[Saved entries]
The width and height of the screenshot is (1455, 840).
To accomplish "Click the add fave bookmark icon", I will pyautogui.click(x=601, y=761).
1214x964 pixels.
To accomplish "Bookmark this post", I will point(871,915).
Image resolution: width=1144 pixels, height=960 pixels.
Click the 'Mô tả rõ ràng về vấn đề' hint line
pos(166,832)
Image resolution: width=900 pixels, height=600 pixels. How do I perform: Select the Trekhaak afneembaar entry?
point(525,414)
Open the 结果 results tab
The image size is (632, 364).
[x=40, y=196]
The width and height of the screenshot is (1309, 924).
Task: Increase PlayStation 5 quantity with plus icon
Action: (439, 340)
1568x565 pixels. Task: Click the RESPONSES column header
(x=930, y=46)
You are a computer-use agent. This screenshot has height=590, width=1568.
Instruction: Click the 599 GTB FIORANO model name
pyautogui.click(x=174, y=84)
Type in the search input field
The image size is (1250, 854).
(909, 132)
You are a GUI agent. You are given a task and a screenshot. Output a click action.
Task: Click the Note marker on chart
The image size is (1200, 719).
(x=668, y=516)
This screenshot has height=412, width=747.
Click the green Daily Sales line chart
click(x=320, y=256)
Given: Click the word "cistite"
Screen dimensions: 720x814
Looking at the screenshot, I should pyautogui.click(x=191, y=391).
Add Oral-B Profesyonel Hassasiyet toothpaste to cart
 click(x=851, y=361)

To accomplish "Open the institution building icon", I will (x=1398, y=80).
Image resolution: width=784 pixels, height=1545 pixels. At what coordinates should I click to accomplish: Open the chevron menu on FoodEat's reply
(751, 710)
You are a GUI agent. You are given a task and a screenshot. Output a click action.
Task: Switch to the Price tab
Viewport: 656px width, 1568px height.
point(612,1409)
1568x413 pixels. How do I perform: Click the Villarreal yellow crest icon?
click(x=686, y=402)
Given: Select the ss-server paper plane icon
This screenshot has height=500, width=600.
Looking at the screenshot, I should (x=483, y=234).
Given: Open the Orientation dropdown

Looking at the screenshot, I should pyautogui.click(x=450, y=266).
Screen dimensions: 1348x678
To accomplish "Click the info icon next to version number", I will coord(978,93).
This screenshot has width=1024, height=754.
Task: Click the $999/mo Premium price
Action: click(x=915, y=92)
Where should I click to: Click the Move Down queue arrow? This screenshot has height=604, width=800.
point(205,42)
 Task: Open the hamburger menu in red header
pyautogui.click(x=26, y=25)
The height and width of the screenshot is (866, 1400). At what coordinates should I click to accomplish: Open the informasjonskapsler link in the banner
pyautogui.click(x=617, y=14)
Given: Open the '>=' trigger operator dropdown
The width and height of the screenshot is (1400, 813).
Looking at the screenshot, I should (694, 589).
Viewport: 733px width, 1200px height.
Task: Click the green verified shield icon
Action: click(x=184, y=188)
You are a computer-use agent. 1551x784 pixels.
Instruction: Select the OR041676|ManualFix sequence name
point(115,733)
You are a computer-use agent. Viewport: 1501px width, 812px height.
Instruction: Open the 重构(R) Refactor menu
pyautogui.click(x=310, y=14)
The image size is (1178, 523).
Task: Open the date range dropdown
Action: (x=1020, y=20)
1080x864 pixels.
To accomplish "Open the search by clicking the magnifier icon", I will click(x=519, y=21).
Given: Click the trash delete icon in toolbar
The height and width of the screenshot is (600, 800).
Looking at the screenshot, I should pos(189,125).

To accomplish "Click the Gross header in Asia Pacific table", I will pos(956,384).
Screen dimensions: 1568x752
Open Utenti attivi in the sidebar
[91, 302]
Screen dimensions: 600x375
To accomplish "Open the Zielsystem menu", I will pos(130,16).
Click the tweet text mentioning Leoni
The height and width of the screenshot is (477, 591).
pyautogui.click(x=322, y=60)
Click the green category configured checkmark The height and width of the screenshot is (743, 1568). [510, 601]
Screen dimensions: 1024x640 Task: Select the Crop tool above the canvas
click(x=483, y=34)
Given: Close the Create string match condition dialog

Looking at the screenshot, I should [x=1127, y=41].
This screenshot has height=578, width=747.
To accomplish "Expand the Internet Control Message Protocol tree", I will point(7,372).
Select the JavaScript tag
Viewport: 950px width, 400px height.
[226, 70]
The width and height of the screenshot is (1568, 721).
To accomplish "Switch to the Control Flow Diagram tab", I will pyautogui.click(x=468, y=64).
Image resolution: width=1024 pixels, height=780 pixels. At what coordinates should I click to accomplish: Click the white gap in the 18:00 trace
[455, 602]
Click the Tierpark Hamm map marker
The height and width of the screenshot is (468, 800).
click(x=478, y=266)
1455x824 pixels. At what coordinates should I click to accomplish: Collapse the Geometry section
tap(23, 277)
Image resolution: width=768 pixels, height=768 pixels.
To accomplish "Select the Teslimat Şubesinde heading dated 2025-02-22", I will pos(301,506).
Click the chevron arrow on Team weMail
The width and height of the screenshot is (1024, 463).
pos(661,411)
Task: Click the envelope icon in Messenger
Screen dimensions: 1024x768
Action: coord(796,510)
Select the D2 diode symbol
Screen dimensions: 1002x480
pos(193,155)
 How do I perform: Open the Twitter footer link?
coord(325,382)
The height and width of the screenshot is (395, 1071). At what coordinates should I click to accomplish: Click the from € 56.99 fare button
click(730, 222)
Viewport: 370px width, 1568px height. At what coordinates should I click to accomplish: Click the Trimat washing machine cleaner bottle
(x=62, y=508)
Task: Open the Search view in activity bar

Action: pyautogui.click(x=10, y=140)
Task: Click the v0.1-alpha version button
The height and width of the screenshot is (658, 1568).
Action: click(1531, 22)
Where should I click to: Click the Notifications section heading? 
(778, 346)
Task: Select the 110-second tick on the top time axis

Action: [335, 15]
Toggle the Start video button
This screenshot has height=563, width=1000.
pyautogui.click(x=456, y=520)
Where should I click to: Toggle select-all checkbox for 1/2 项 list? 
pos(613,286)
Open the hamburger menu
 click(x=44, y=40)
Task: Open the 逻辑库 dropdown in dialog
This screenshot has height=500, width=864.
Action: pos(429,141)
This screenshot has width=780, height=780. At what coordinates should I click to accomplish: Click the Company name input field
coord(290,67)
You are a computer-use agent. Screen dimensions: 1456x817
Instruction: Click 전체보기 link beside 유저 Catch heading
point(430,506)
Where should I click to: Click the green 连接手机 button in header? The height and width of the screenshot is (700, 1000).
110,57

* Required work
Go through the entries above and write each one out exactly.

* Output of the exercise
The width and height of the screenshot is (1455, 840).
To accomplish "Click the add fave bookmark icon", I will pyautogui.click(x=601, y=761).
1214x964 pixels.
To accomplish "Bookmark this post", I will point(871,915).
Image resolution: width=1144 pixels, height=960 pixels.
Click the 'Mô tả rõ ràng về vấn đề' hint line
pos(166,832)
Image resolution: width=900 pixels, height=600 pixels. How do I perform: Select the Trekhaak afneembaar entry?
point(525,414)
Open the 结果 results tab
The image size is (632, 364).
[x=40, y=196]
The width and height of the screenshot is (1309, 924).
Task: Increase PlayStation 5 quantity with plus icon
Action: (439, 340)
1568x565 pixels. Task: Click the RESPONSES column header
(x=930, y=46)
You are a computer-use agent. This screenshot has height=590, width=1568.
Instruction: Click the 599 GTB FIORANO model name
pyautogui.click(x=174, y=84)
Type in the search input field
The image size is (1250, 854).
(909, 132)
You are a GUI agent. You are given a task and a screenshot. Output a click action.
Task: Click the Note marker on chart
The image size is (1200, 719).
(x=668, y=516)
This screenshot has height=412, width=747.
Click the green Daily Sales line chart
click(x=320, y=256)
Given: Click the word "cistite"
Screen dimensions: 720x814
Looking at the screenshot, I should pyautogui.click(x=191, y=391).
Add Oral-B Profesyonel Hassasiyet toothpaste to cart
 click(x=851, y=361)

To accomplish "Open the institution building icon", I will (x=1398, y=80).
Image resolution: width=784 pixels, height=1545 pixels. At what coordinates should I click to accomplish: Open the chevron menu on FoodEat's reply
(751, 710)
You are a GUI agent. You are given a task and a screenshot. Output a click action.
Task: Switch to the Price tab
Viewport: 656px width, 1568px height.
point(612,1409)
1568x413 pixels. How do I perform: Click the Villarreal yellow crest icon?
click(x=686, y=402)
Given: Select the ss-server paper plane icon
This screenshot has height=500, width=600.
Looking at the screenshot, I should (x=483, y=234).
Given: Open the Orientation dropdown

Looking at the screenshot, I should pyautogui.click(x=450, y=266).
Screen dimensions: 1348x678
To accomplish "Click the info icon next to version number", I will coord(978,93).
This screenshot has width=1024, height=754.
Task: Click the $999/mo Premium price
Action: click(x=915, y=92)
Where should I click to: Click the Move Down queue arrow? This screenshot has height=604, width=800.
point(205,42)
 Task: Open the hamburger menu in red header
pyautogui.click(x=26, y=25)
The height and width of the screenshot is (866, 1400). At what coordinates should I click to accomplish: Open the informasjonskapsler link in the banner
pyautogui.click(x=617, y=14)
Given: Open the '>=' trigger operator dropdown
The width and height of the screenshot is (1400, 813).
Looking at the screenshot, I should (694, 589).
Viewport: 733px width, 1200px height.
Task: Click the green verified shield icon
Action: click(x=184, y=188)
You are a computer-use agent. 1551x784 pixels.
Instruction: Select the OR041676|ManualFix sequence name
point(115,733)
You are a computer-use agent. Viewport: 1501px width, 812px height.
Instruction: Open the 重构(R) Refactor menu
pyautogui.click(x=310, y=14)
The image size is (1178, 523).
Task: Open the date range dropdown
Action: (x=1020, y=20)
1080x864 pixels.
To accomplish "Open the search by clicking the magnifier icon", I will click(x=519, y=21).
Given: Click the trash delete icon in toolbar
The height and width of the screenshot is (600, 800).
Looking at the screenshot, I should pos(189,125).

To accomplish "Click the Gross header in Asia Pacific table", I will pos(956,384).
Screen dimensions: 1568x752
Open Utenti attivi in the sidebar
[91, 302]
Screen dimensions: 600x375
To accomplish "Open the Zielsystem menu", I will pos(130,16).
Click the tweet text mentioning Leoni
The height and width of the screenshot is (477, 591).
pyautogui.click(x=322, y=60)
Click the green category configured checkmark The height and width of the screenshot is (743, 1568). [510, 601]
Screen dimensions: 1024x640 Task: Select the Crop tool above the canvas
click(x=483, y=34)
Given: Close the Create string match condition dialog

Looking at the screenshot, I should [x=1127, y=41].
This screenshot has height=578, width=747.
To accomplish "Expand the Internet Control Message Protocol tree", I will point(7,372).
Select the JavaScript tag
Viewport: 950px width, 400px height.
[226, 70]
The width and height of the screenshot is (1568, 721).
To accomplish "Switch to the Control Flow Diagram tab", I will pyautogui.click(x=468, y=64).
Image resolution: width=1024 pixels, height=780 pixels. At what coordinates should I click to accomplish: Click the white gap in the 18:00 trace
[455, 602]
Click the Tierpark Hamm map marker
The height and width of the screenshot is (468, 800).
click(x=478, y=266)
1455x824 pixels. At what coordinates should I click to accomplish: Collapse the Geometry section
tap(23, 277)
Image resolution: width=768 pixels, height=768 pixels.
To accomplish "Select the Teslimat Şubesinde heading dated 2025-02-22", I will pos(301,506).
Click the chevron arrow on Team weMail
The width and height of the screenshot is (1024, 463).
pos(661,411)
Task: Click the envelope icon in Messenger
Screen dimensions: 1024x768
Action: coord(796,510)
Select the D2 diode symbol
Screen dimensions: 1002x480
pos(193,155)
 How do I perform: Open the Twitter footer link?
coord(325,382)
The height and width of the screenshot is (395, 1071). At what coordinates should I click to accomplish: Click the from € 56.99 fare button
click(730, 222)
Viewport: 370px width, 1568px height. At what coordinates should I click to accomplish: Click the Trimat washing machine cleaner bottle
(x=62, y=508)
Task: Open the Search view in activity bar

Action: pyautogui.click(x=10, y=140)
Task: Click the v0.1-alpha version button
The height and width of the screenshot is (658, 1568).
Action: click(1531, 22)
Where should I click to: Click the Notifications section heading? 
(778, 346)
Task: Select the 110-second tick on the top time axis

Action: [335, 15]
Toggle the Start video button
This screenshot has height=563, width=1000.
pyautogui.click(x=456, y=520)
Where should I click to: Toggle select-all checkbox for 1/2 项 list? 
pos(613,286)
Open the hamburger menu
 click(x=44, y=40)
Task: Open the 逻辑库 dropdown in dialog
This screenshot has height=500, width=864.
Action: pos(429,141)
This screenshot has width=780, height=780. At what coordinates should I click to accomplish: Click the Company name input field
coord(290,67)
You are a computer-use agent. Screen dimensions: 1456x817
Instruction: Click 전체보기 link beside 유저 Catch heading
point(430,506)
Where should I click to: Click the green 连接手机 button in header? The height and width of the screenshot is (700, 1000).
110,57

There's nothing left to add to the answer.